### SOURCE
_ _ _
I am very shook up…On the basis of payload and performance…it appeared that [the Russians] had solved the problem of precision positioning and that it must be assumed that we were sitting ducks…Everybody from the president on down was caught flat-footed by a degree of Russian engineering achievement we had not suspected they were capable of.

Heinlein had been called earlier that day by a local paper looking for a comment. He didn’t pull any punches: “I told the press that if the Russians could put that payload in that orbit then it seemed extremely likely that they could hit us anywhere they wanted to with warheads—and any time, depending on whether they had the hardware on the shelf or had to stop to build it.”

Almost exactly six months later, on April 5, 1958, Heinlein was shaken awake by his wife Ginny, who showed him a newspaper advertisement calling for a unilateral halt to nuclear testing. (It was placed by the Committee for a Sane Nuclear Policy, which was founded by the editors Lenore Marshall and Norman Cousins and counted Martin Luther King, Jr. among its supporters.) Heinlein, who didn’t trust the Soviet Union to participate in any treaty in good faith, wrote his own ad in response, titling it “Who Are the Heirs of Patrick Henry?” He strongly hinted that the ban’s proponents, including Eleanor Roosevelt and the psychiatrist Erich Fromm, were serving as instruments, knowingly or otherwise, of communist propaganda:

The Communists are again using our own people to try to shame or scare us into throwing our weapons away…Those who have signed this manifesto have made their choice; consciously or unconsciously they prefer enslavement to death. Such is their right and we do not argue with them—we speak to you who are still free in your souls.

Ginny warned him: “You do realize, if we run this ad, we’re going to lose half our friends in town?” Heinlein went ahead and sent copies to everyone he knew, but the response was lukewarm. John W. Campbell was skeptical of the effort, expressing his reasoning in characteristic terms: “Your newspaper ads aren’t going to do much good, Bob, because the Common Man is in control…and he’s quite incapable of understanding the complexities of the systems he’s controlling.” One of the few positive responses came from Edward Teller, who wrote of their gesture of support: “Yours is the first one. Yours is the only one.”
_ _ _
### JOB A
Answer these questions from the passage on Heinlein:
(i) Who called Heinlein earlier in the day looking for a comment?
(ii) What title did Heinlein give his own ad?
(iii) Who sent one of the few positive responses to the ad?
### JOB B
Please list every person the passage on Heinlein names as a founder, supporter, or proponent of the call for a halt to nuclear testing.
The material below is not connected to the passage on Heinlein.
_ _ _
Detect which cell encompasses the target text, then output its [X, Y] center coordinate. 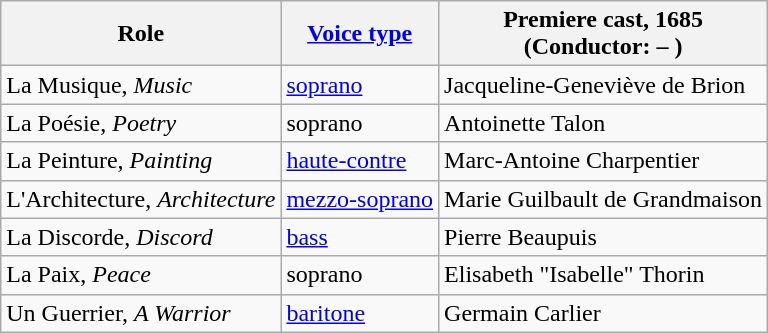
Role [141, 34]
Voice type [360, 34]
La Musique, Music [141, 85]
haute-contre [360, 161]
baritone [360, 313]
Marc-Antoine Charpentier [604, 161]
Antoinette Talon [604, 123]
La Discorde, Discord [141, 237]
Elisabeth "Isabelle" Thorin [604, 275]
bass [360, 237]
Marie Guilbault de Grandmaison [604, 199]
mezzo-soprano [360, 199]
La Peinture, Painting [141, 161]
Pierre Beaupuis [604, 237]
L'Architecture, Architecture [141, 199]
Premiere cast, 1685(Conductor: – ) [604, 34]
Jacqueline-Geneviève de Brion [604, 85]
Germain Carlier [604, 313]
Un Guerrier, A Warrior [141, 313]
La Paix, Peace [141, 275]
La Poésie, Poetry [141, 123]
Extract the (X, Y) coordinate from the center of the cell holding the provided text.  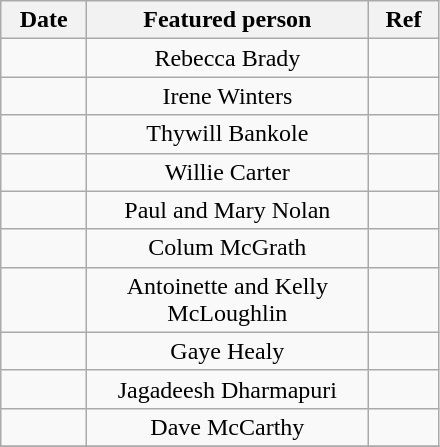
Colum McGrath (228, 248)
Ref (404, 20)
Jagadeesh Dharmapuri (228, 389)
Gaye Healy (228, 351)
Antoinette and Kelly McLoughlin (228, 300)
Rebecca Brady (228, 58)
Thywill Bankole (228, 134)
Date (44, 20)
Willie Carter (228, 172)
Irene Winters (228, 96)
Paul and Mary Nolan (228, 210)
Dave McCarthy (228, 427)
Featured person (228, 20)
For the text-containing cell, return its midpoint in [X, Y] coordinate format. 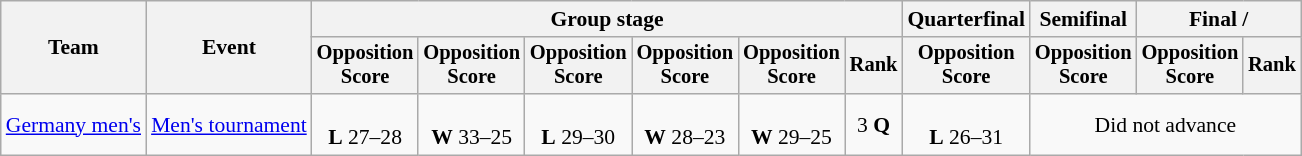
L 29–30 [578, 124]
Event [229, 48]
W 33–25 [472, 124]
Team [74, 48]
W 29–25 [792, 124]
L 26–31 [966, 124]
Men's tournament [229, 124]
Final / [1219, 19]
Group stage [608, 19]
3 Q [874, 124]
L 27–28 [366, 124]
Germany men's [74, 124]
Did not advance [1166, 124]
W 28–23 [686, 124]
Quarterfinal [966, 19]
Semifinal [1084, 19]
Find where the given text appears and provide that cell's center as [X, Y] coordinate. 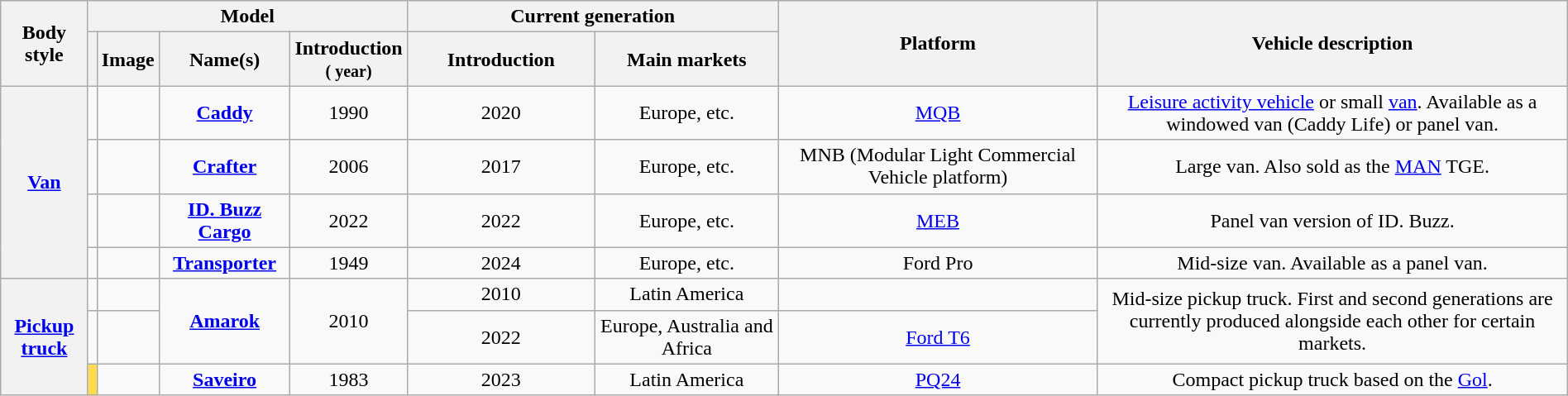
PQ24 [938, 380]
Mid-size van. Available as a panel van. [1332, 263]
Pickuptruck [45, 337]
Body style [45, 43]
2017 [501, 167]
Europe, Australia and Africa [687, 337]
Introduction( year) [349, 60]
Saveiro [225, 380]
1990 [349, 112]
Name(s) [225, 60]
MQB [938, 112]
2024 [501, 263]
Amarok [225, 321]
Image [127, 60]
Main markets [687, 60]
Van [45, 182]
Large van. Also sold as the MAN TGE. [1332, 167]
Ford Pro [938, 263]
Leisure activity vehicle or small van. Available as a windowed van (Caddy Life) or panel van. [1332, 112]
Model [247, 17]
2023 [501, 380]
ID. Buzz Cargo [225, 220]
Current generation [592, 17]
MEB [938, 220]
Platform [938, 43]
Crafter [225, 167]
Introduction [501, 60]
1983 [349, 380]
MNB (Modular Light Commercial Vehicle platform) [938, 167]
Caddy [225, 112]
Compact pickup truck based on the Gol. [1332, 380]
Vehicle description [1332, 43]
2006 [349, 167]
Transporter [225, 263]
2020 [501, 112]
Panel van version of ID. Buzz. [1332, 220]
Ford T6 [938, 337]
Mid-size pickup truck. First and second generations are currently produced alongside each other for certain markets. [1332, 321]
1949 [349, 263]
_ _ _
### RESULT A
(i) A local paper
(ii) "Who Are the Heirs of Patrick Henry?"
(iii) Edward Teller

### RESULT B
Lenore Marshall, Norman Cousins, Martin Luther King, Jr., Eleanor Roosevelt, Erich Fromm